**Instructions for the task**
Copy verbatim the block of lines in the entries below whose first line contains "You are a GUI" and whose last line contains "Screen dimensions: 1600x1200". Leave out all other lines.
### Data records ###
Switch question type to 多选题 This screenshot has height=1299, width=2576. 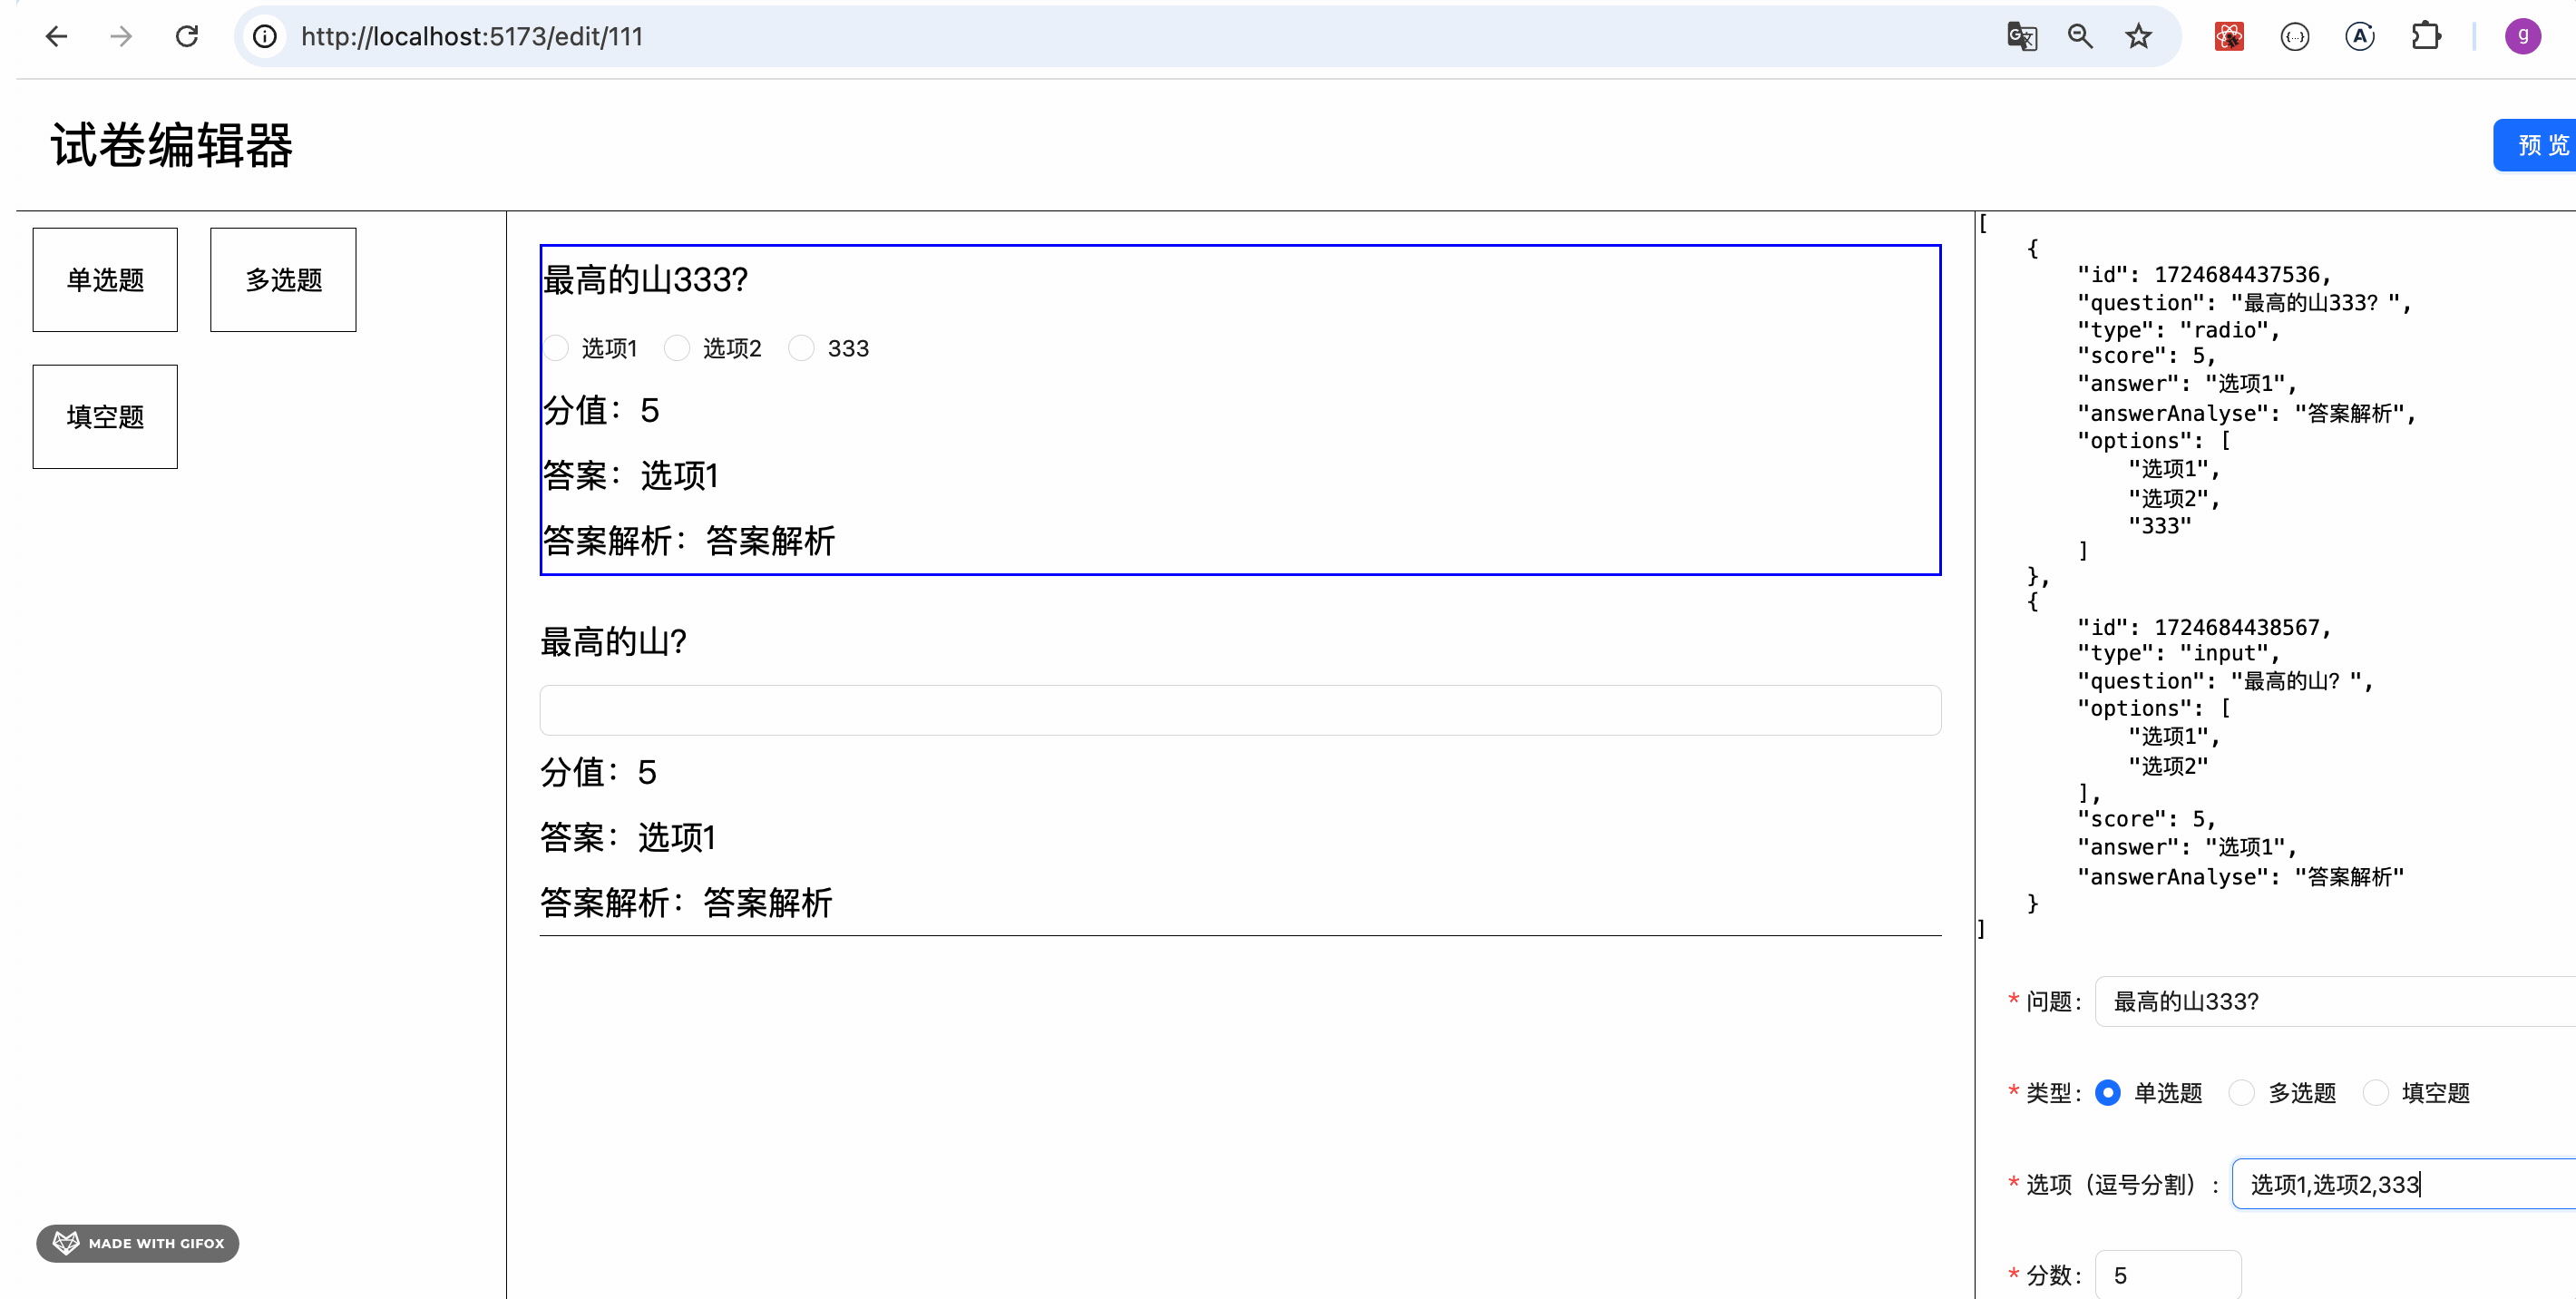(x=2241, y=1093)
###
### Data records ###
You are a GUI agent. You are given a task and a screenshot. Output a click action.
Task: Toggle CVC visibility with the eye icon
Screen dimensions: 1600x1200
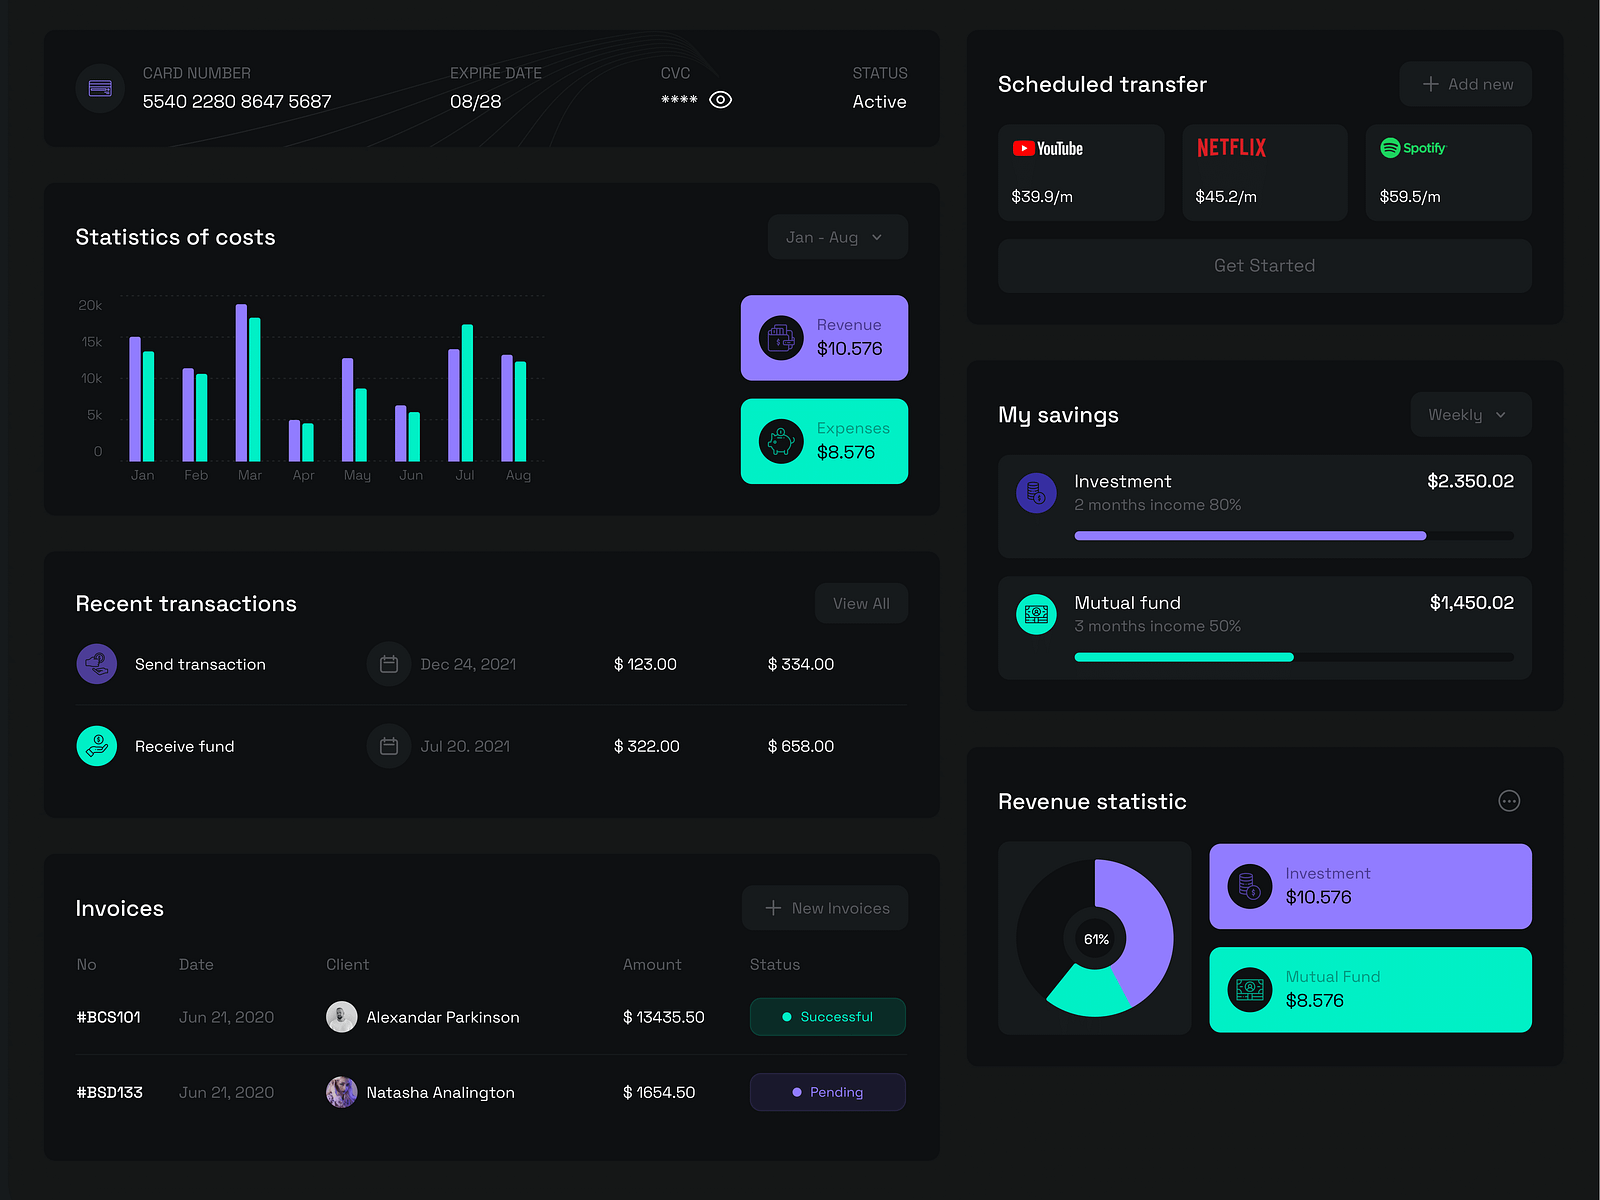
###
### Data records ###
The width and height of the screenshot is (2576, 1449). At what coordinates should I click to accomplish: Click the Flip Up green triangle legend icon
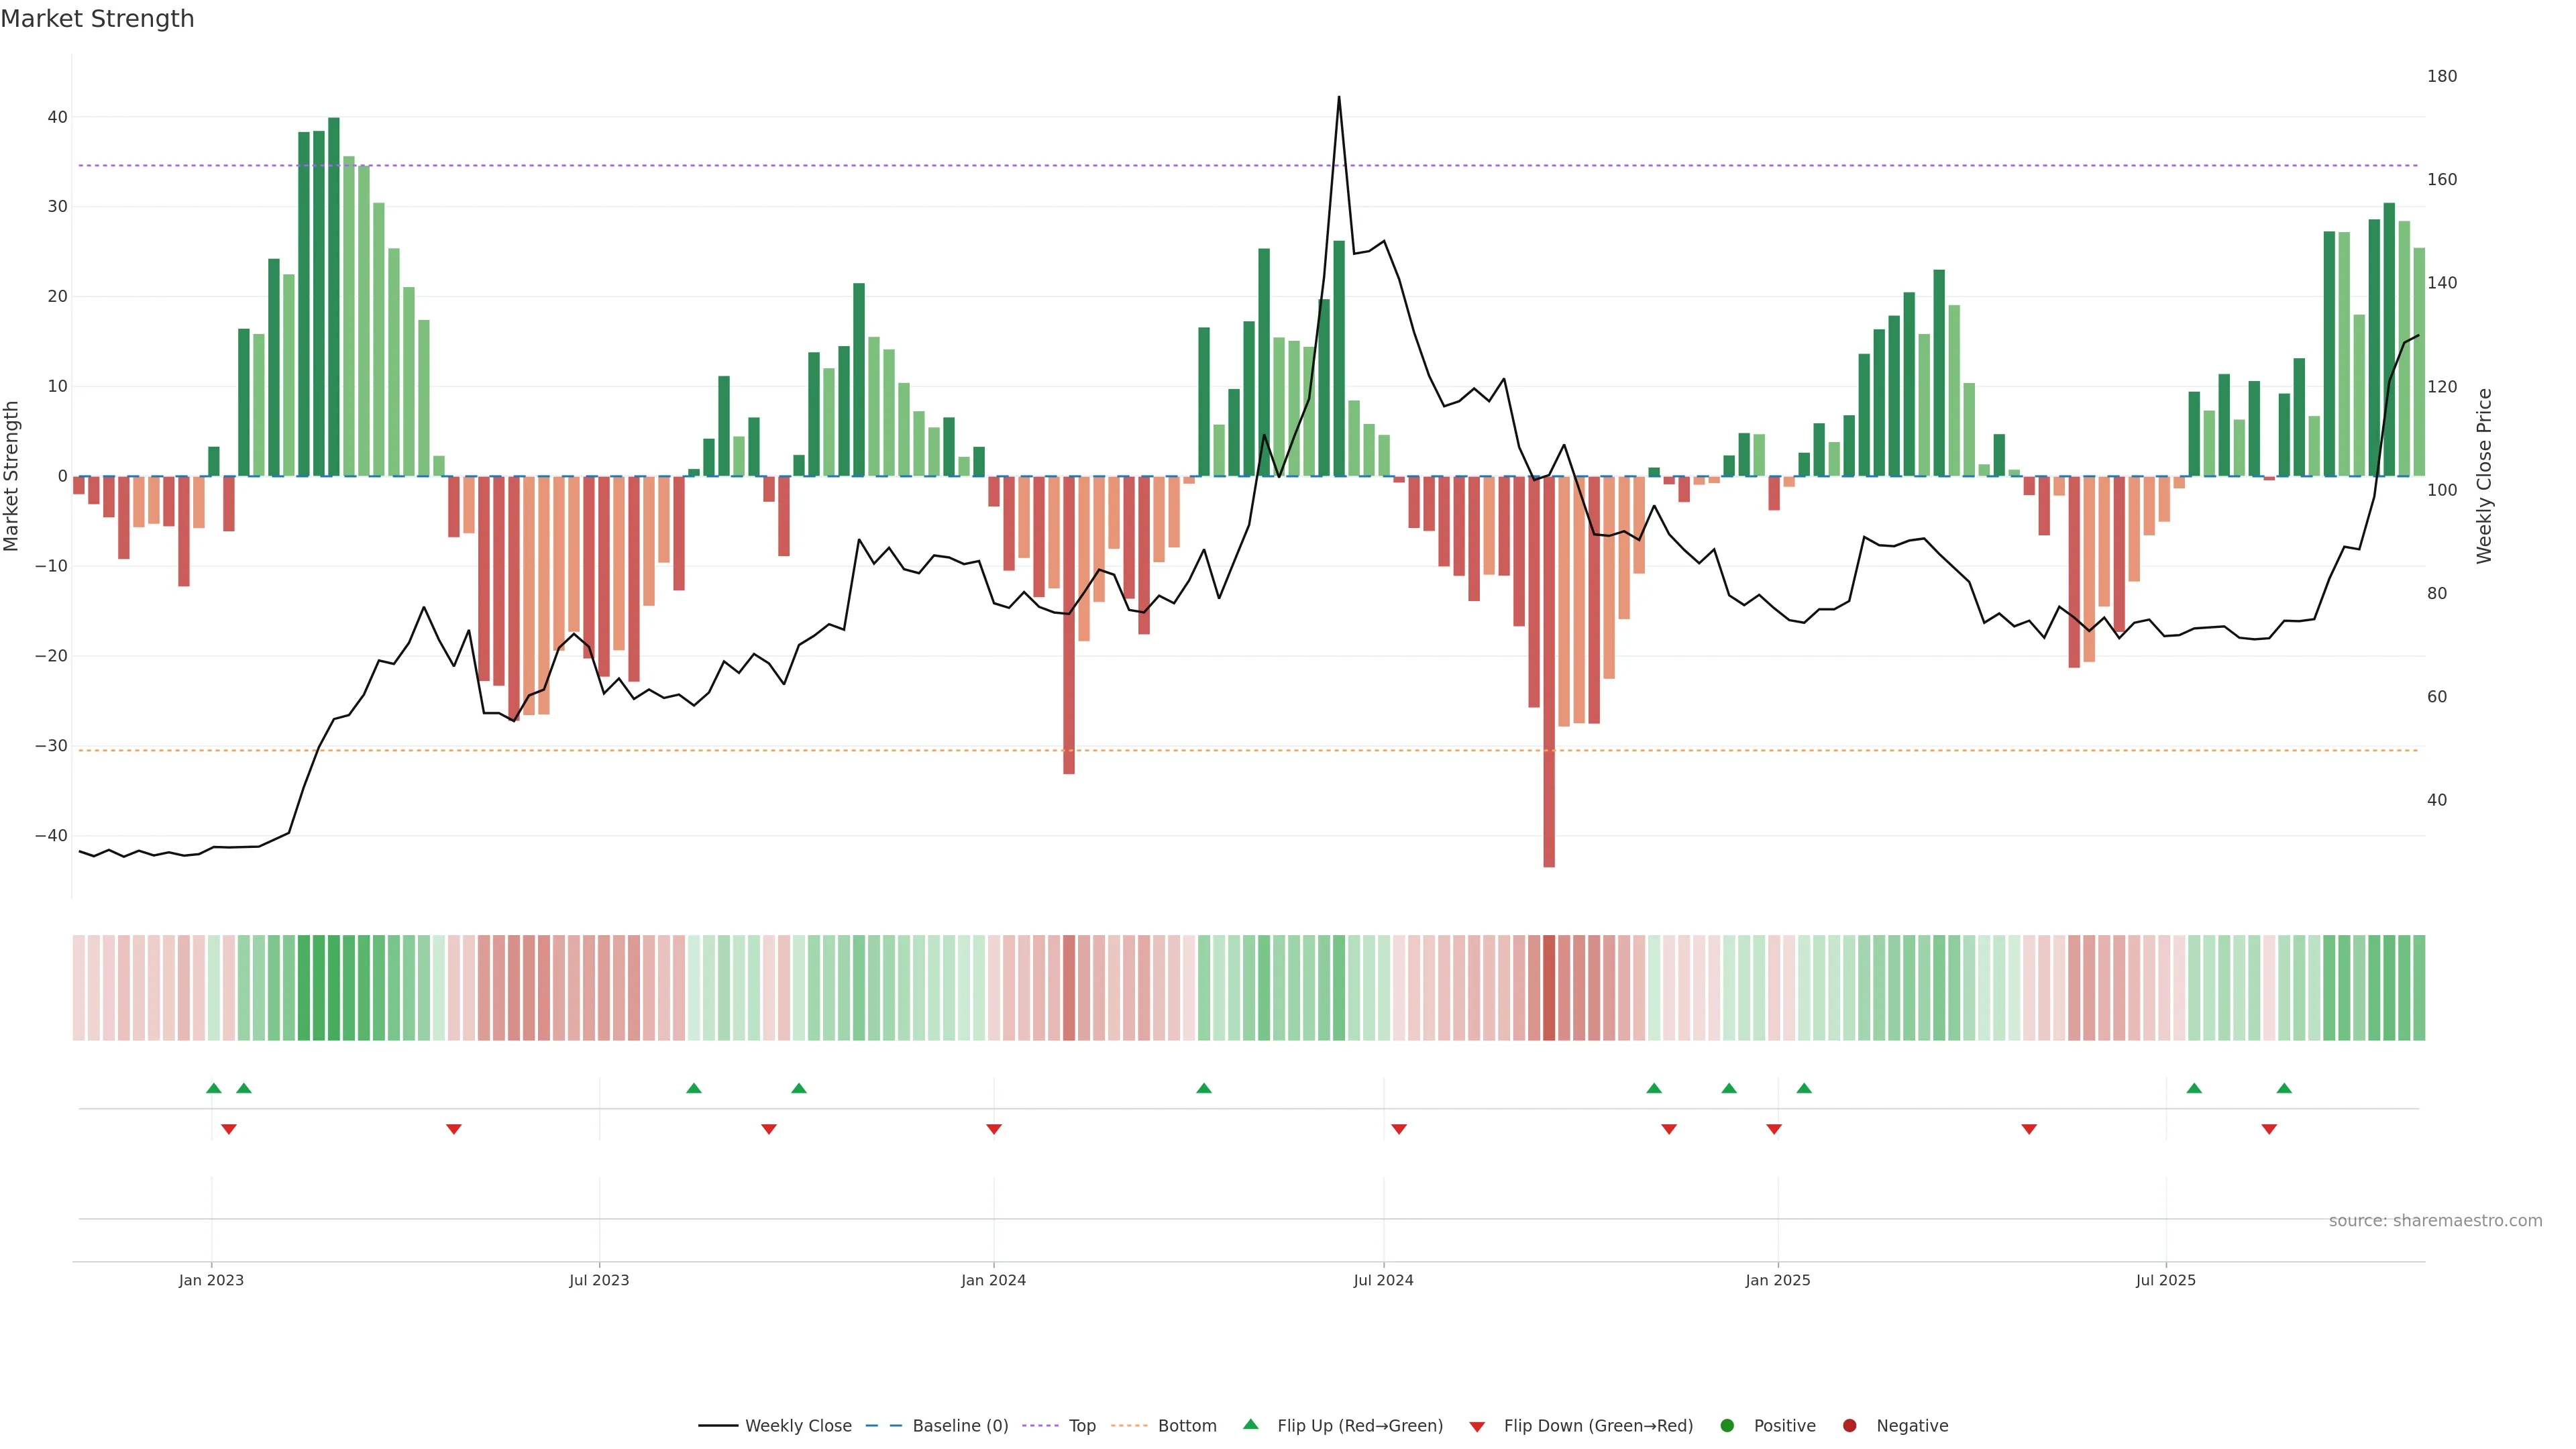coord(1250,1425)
###
**Reply to the task**
You are a GUI agent. You are given a task and a screenshot. Output a click action.
Task: Toggle CVC visibility with the eye icon
Screen dimensions: 1600x1200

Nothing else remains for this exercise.